Telehanede kalp, şarj krizi geçiren hastaları hemen yoğun bakıma aldılar. Kullanıcıya birkaç anjiyo telefona da batarya takviyesi yapılmıştı. Genç, hayata bir türlü bağlanılamıyordu! Telefon ise şarjda hayati kıvılcımlar gösteriyordu fakat bağlantı hata veriyordu!
Telehanenin dev monitöründe reklamlar vardı; reklamlarda “TELSESLE hayata bağlanın! 4.5 G ile kesintisiz, hızlı internetin keyfini yaşayın”
Az sonra ameliyathanede Prof. Simcart ile Dr. Megabayt by Flash hemşire çıktılar. Hastanın yakınlarına “Maalesef hastalarımızın sanal hayattan, bitkisel hayata girmelerine engel olmadık tüm çabalarımıza rağmen GERÇEK hayatta da bağlayamadık. Hastaların fişi çekme işini size bırakıyoruz!” deyip uzaklaştılar.

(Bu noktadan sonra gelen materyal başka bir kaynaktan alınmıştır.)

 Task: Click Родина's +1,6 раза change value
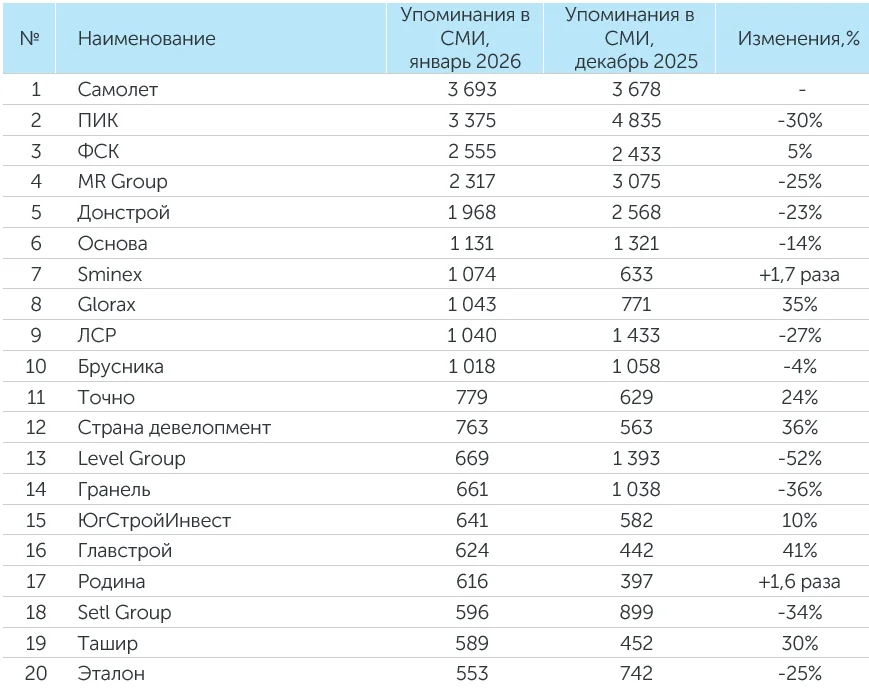point(798,582)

Hastanın babası ağlayarak:
“Telesesi mahkeme vereceğiz… mega teknoloji çağında “Bağlantı kesilmesi imkansızdır demişlerdi. Bağlantı ve tele batarya bitmemiş olsaydı şimdi yavrum yaşıyor olacaktı!”

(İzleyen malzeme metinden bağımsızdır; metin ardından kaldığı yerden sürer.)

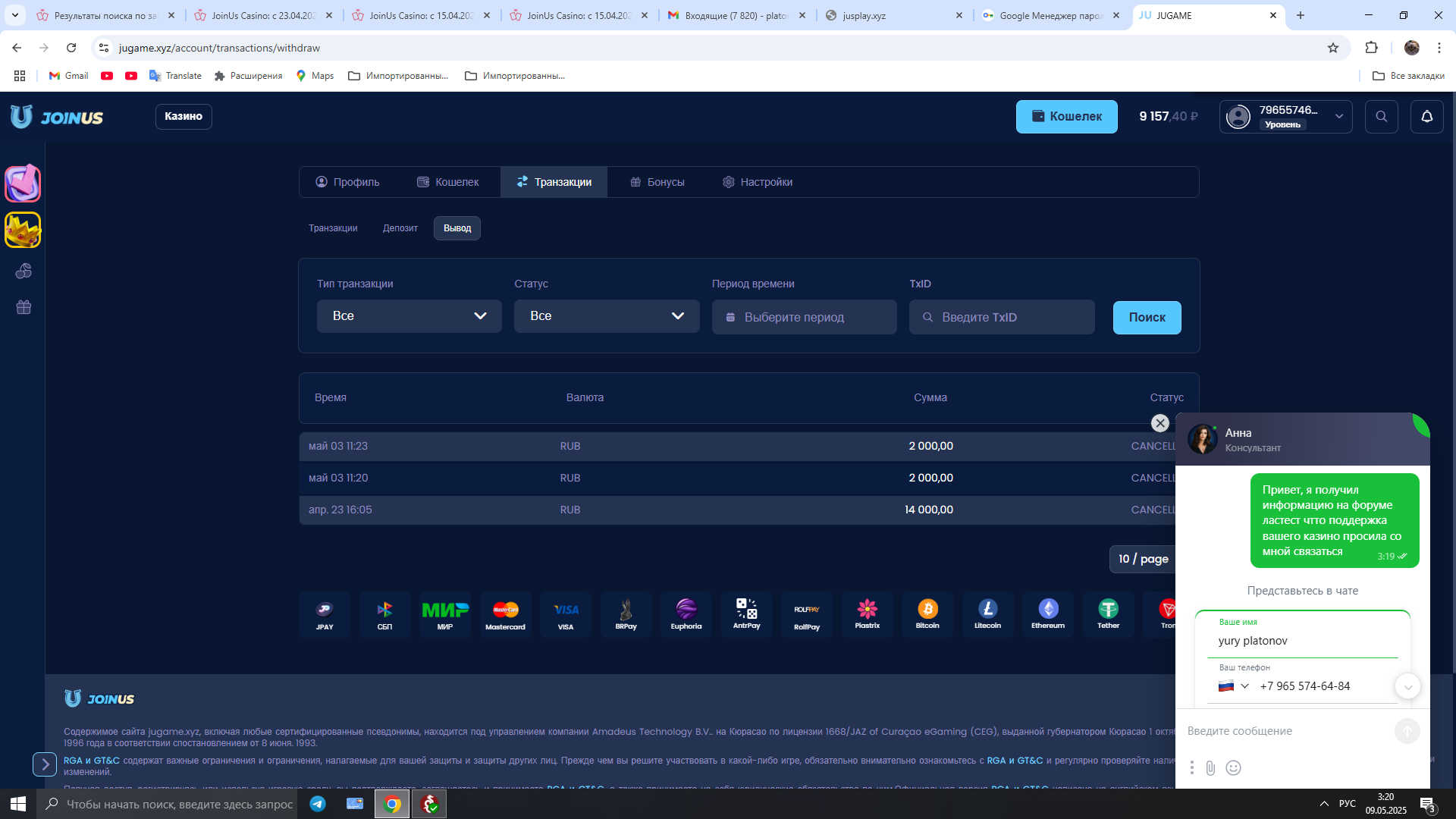Open Telegram from the Windows taskbar
This screenshot has height=819, width=1456.
318,804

Kısa bir süre sonra Mega kentin ana caddesinde bulunan dev plazma monitöründe bir konuşma vardı “ Ben TELESES genel müdürü olarak ulusa seslenişi yapacağım; az önce aldığım bilgilere göre bir telefon ve kullanıcımız sanal hayattan kopup bitkisel hayata girmişlerdirr. Hepimize çok gitmiş olsun! Cihazımız teknoloji ruhuna yakışır bir merasimle “Tekno mezarlığına” gömülecektir. Sanalımız, bağlantılarımız ve başımız sağ olsun!”
Ana caddede binlerce kullanıcı “Sanala uzanan eller kırılsın! Kullanıcılar ölmez, sanal bitmez… Susmayacak telesesimiz, kopmayacak bağlantılarımız!” dev pankartlarla sloganlar atıyordu!
Uluslar arası Yabancı ülkelerin mega teknoloji bakanları olayı kınadıklarını basına açıklamışlardı “Robot halkımıza her zaman internet hakkı kutsaldır, erişimi engelleyenleri kınıyoruz çünkü sanal, ekmek kadar, su kadar zaruri bir ihtiyaçtır”
***
Polis geniş çaplı operasyonlarla suç-neden tanımını bulmuşlardı “batarya-pilin Çin malı olup yan sanayi malzemelerden imal edildiği anlaşılmıştır! Yan sanayi pillerin telefonu açtığı fakat bağlantı sağlamasından zayıf kaldığını” söyleyen yetkililer konuyu BM komisyonuna göndereceklerini söylediler.
***
Dünyanın her yerinde Çin mallarına boykot haberleri gelirken Dünya koalisyon savaş güçleri Çin Semalarına hareket ettiler. Dünya bilim adamları bir genelge yayınladılar, bildiride “İnsanlar sağduyularına sahip çıkmalı yoksa bu savaş 3.dünya savaşın bir başlangıcı olabilir” diye yazmışlardı.
SON
Dünya genelinde internet ve sosyal medya kullanıcı sayıları:
•Dünya üzerinde 2.5 milyar insan internet kullanıyor. Bu kullanıcıların 1.8 milyarının sosyal medya ağlarında hesabı var.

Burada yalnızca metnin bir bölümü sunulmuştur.